When he had walked on thus for three days he came to the outskirts of Brussels, and to the wealthy township of Uccle. And there, passing in front of the inn with the sign of the Trumpet, his attention was drawn to a most heavenly odour of fricassee. A little urchin who stood by was also sniffing the delightful perfume of the sauce, and Ulenspiegel asked him in whose honour it was that there rose to heaven such odour of festal incense. The boy made answer that the Guild of the Jolly Face was to meet at the inn that evening after vespers, to celebrate the deliverance of the town by the women and girls of olden time.

Now in the distance Ulenspiegel saw a high pole with a popinjay on the top of it, and the pole was set in the ground, and round it were a company of women armed with bows and arrows. He asked the boy if women were become archers nowadays?

The boy, still sniffing greedily the savour of the sauces, replied that in the days of the Good Duke the very bows that were now being used by those women had been the means of killing over a hundred brigands.

Ulenspiegel desired to know further concerning this matter, but the boy said that he could tell no more, so hungry was he, unless forsooth Ulenspiegel would give him a patard with which he might buy food and drink. This Ulenspiegel did, for he felt sorry for him.

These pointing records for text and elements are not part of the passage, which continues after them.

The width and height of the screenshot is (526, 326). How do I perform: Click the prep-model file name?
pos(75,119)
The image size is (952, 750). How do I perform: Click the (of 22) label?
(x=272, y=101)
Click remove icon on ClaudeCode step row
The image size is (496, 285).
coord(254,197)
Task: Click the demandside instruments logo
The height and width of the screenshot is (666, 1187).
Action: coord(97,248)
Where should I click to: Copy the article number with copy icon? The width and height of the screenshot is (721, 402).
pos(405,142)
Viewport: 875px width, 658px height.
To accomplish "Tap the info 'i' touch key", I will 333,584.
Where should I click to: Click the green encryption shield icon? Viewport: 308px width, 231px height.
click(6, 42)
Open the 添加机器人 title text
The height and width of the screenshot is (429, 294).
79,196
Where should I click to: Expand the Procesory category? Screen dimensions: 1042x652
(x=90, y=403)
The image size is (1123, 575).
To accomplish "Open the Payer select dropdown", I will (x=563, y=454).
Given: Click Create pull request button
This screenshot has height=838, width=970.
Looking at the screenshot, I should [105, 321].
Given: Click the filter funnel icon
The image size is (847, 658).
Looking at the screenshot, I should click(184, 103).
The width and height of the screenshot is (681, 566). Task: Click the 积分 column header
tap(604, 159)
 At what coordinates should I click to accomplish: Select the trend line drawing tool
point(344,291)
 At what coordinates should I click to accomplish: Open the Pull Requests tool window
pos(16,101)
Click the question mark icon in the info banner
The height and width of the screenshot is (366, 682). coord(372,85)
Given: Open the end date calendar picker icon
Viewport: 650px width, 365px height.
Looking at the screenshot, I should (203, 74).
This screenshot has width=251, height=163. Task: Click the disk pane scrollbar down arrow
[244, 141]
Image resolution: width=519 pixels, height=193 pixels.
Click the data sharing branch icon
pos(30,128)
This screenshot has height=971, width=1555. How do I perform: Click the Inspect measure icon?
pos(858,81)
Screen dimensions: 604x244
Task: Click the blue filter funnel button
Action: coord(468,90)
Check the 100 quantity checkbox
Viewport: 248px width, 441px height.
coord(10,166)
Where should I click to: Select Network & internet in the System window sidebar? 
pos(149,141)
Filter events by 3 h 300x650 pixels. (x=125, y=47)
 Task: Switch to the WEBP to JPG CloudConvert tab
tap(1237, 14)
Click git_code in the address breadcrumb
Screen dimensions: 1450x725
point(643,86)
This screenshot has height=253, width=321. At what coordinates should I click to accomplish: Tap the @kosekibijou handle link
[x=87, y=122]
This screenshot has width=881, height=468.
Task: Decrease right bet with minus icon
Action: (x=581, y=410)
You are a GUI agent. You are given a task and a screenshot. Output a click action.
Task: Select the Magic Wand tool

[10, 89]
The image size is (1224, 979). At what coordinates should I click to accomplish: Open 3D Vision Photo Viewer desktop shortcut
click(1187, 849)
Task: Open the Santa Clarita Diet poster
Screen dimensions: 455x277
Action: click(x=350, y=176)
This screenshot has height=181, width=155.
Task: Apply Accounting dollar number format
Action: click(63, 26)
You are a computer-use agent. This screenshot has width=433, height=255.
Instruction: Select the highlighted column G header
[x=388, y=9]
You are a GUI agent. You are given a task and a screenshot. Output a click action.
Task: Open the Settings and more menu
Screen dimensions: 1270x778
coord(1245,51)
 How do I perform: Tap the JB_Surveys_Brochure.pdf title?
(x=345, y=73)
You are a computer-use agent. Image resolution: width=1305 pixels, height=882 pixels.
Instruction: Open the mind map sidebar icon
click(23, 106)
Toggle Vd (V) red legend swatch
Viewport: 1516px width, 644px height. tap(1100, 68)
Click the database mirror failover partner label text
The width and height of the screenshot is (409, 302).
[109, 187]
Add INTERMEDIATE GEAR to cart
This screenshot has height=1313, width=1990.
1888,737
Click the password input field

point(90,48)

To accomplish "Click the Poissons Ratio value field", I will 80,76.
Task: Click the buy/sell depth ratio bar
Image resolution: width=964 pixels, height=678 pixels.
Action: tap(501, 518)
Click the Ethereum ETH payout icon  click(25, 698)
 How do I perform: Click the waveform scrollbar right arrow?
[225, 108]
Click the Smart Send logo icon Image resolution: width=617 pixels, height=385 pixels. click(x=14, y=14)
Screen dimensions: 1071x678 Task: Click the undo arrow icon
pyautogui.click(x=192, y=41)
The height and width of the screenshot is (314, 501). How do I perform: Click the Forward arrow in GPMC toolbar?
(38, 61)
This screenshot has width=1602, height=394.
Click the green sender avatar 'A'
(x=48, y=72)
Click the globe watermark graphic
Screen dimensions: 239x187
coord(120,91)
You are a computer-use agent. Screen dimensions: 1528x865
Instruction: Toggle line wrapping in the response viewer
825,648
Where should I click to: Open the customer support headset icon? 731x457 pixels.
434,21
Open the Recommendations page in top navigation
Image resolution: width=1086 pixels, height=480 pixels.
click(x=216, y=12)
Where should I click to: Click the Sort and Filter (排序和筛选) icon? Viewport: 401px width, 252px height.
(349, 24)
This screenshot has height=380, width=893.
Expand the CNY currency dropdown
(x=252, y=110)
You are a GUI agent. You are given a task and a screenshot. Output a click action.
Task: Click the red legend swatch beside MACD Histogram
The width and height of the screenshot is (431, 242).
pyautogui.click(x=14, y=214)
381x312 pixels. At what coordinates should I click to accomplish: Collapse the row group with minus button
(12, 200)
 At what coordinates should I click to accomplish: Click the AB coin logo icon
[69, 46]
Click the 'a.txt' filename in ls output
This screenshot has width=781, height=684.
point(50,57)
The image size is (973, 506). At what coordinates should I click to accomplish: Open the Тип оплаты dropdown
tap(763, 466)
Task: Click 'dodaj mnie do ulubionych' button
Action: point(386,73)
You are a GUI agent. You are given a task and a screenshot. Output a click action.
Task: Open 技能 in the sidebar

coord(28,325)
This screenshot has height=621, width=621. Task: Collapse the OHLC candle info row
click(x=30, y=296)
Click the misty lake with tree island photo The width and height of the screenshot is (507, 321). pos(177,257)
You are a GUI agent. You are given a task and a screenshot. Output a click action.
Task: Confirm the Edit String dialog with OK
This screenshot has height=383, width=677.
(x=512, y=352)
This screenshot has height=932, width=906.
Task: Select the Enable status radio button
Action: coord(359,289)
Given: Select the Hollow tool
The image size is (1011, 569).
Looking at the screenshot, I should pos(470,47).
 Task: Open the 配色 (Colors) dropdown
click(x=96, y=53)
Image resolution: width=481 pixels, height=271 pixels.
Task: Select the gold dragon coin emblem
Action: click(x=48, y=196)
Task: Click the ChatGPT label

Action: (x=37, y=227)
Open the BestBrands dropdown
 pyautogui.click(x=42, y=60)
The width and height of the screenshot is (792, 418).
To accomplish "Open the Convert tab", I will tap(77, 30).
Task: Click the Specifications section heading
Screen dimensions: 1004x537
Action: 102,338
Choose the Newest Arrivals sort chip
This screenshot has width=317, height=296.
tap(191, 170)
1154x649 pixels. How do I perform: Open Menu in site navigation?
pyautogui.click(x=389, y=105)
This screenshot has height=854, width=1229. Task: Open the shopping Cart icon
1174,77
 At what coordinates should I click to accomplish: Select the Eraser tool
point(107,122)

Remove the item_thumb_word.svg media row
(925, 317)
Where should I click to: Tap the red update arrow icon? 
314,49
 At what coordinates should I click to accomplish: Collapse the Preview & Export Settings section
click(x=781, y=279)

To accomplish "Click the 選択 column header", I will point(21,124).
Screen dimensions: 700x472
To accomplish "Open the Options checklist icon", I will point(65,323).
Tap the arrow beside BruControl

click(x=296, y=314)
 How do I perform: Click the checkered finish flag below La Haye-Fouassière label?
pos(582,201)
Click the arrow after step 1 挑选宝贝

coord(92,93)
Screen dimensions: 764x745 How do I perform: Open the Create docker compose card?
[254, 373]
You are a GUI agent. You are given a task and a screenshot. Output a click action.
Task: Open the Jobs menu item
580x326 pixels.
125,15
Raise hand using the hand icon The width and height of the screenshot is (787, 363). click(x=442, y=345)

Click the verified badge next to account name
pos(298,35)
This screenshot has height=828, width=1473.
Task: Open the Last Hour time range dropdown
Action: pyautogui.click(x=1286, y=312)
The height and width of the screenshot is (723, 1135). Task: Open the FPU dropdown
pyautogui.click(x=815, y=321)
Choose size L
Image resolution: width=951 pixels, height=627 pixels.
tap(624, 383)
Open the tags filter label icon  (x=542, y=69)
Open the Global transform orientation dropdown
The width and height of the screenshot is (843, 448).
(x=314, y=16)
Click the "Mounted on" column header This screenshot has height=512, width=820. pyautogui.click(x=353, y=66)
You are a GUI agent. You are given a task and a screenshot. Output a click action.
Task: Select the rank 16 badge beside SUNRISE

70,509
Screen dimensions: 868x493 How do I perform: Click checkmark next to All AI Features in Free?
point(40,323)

No sooner had the boy received the patard than he rushed into the tavern like a fox to the hen-house, and presently reappeared in triumph with half a sausage and a large loaf of bread.

And now Ulenspiegel was suddenly aware of a sweet sound of viols and tabors, and soon he saw a number of women dancing together, and among them a woman of great beauty with a chain of gold hanging round her neck.

The boy, who had by this time assuaged his hunger and was grinning with delight, informed Ulenspiegel that the beautiful woman was the Queen of Archery, that her name was Mietje, and that she was wife to Messire Renonckel, alderman of the parish. Then he asked Ulenspiegel to give him six liards for a drink. Ulenspiegel gave him the money, and when he had thus eaten and drunk his fill the urchin sat himself down in the sun and fell to picking his teeth with his nails.

When the women archers noticed Ulenspiegel standing there in his pilgrim’s habit, they came and began to dance round him in a ring, crying:

“Hail pilgrim, hail! Do you come from far away, you handsome pilgrim boy?”

Ulenspiegel, thinking sadly of Nele, thus made answer:

“I come from Flanders, a lovely land and filled with lovesome girls.”

“What crime have you committed?” asked the women, stopping in their dance.

“I dare not confess it, so great it was,” said he.

They asked him the reason why it was needful for him to journey thus with a pilgrim’s staff and wallet, and those scalloped oysters that are the sign of the pilgrim.

“The reason is,” he replied, not quite truthfully, “that I said that Masses for the dead are advantageous to the priests.”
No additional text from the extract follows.